Thursday, February 12, 2009

Frankenstein, ii.4

"I had admired the perfect forms of my cottagers--their grace, beauty, and delicate complexions: but how was I terrified, when I viewed myself in a transparent pool! At first I started back, unable to believe that it was indeed I who was reflected in the mirror; and when I became fully convinced that I was in reality the monster that I am, I was filled with the bitterest sensations of despondence and mortification. Alas! I did not yet entirely know the fatal effects of this miserable deformity." (vol. ii; chap. 4)

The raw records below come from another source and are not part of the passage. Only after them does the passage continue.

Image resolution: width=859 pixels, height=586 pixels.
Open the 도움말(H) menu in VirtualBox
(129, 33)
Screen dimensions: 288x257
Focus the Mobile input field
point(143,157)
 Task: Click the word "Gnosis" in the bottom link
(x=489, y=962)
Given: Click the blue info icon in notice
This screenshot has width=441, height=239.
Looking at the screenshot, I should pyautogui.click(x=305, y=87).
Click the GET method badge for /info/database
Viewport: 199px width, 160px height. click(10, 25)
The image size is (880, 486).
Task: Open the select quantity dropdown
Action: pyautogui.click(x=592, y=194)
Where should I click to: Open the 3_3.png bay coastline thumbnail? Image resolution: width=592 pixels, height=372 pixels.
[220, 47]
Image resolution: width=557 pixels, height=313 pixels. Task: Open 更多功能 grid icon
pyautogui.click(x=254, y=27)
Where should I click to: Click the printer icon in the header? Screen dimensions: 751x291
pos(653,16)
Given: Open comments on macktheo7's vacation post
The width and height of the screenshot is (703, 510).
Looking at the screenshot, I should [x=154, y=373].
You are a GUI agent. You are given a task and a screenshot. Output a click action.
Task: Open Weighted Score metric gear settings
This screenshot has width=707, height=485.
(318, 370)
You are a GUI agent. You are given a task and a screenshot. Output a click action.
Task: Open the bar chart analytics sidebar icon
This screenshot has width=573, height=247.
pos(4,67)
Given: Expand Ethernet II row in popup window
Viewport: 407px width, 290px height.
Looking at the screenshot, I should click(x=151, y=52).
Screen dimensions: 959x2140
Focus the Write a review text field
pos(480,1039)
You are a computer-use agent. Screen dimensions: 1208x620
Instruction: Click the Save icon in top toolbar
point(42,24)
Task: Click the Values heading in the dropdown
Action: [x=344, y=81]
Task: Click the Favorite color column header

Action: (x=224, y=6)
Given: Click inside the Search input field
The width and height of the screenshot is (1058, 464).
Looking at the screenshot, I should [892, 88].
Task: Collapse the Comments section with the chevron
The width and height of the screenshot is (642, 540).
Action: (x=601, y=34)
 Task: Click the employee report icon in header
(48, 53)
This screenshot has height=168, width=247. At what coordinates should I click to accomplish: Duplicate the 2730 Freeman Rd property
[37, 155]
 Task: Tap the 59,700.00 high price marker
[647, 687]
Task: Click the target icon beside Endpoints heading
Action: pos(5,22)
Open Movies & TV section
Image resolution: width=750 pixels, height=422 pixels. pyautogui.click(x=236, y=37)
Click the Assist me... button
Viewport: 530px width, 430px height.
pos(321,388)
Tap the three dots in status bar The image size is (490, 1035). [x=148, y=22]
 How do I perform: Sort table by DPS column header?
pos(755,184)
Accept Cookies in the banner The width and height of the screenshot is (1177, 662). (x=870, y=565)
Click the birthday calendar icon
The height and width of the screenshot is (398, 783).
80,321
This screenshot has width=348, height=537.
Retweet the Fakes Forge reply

This remarkable passage comes from Mary Shelley's Frankenstein; it describes the moment when the Monster suddenly perceives his image in the mirror-like surface of the "transparent pool" and recognizes that his hideous appearance sets him apart from his more graceful "cottagers." The passage can be read in any number of ways, but what I find most interesting is Shelley's representation here of a sudden split in the Monster's developing sense of identity. Up to this moment, the Monster's understanding of self--such as it is--has been almost wholly experiential. His only "identity" has been that of a self-aware body subject to such sensory impressions as hunger, thirst, heat, and so forth. He is attracted to images of comforting beauty (the moon in the trees, for example), and he is repelled by sensations of pain (when he puts his hand in a fire). As such, he has in essence the "self-consciousness" we might ascribe to a dog or a lab rat.

In this scene, however, the Monster suddenly sees how he appears to others--for the first time, he sees himself as others might see him, and he instantly compares his own appearance to the "cottagers" he has been observing from his improbable hovel. The recognition results in a kind of psycho-social rift between the self as experienced from some inner perspective of bodily sensation and thought vs. the self as perceived externally--the self one presents to others. The closing line of the passage alludes to the fallout from this split sense of self (i.e. the Monster is doomed to the life of a wandering outcast--and eventually to the life of a being bent on a violent revenge--since apparently no human society can bear to associate with him). Suddenly, the Monster has two incompatible selves. Though his inner life is presumably unchanged, his "identity" is now one of self-doubt and self abasement because he cannot physically match the "grace, beauty, and delicate complexions" of those whose society he covets. And, sadly, this new identity takes precedence in the Monster's consciousness--"I became fully convinced that I was in reality the monster that I am."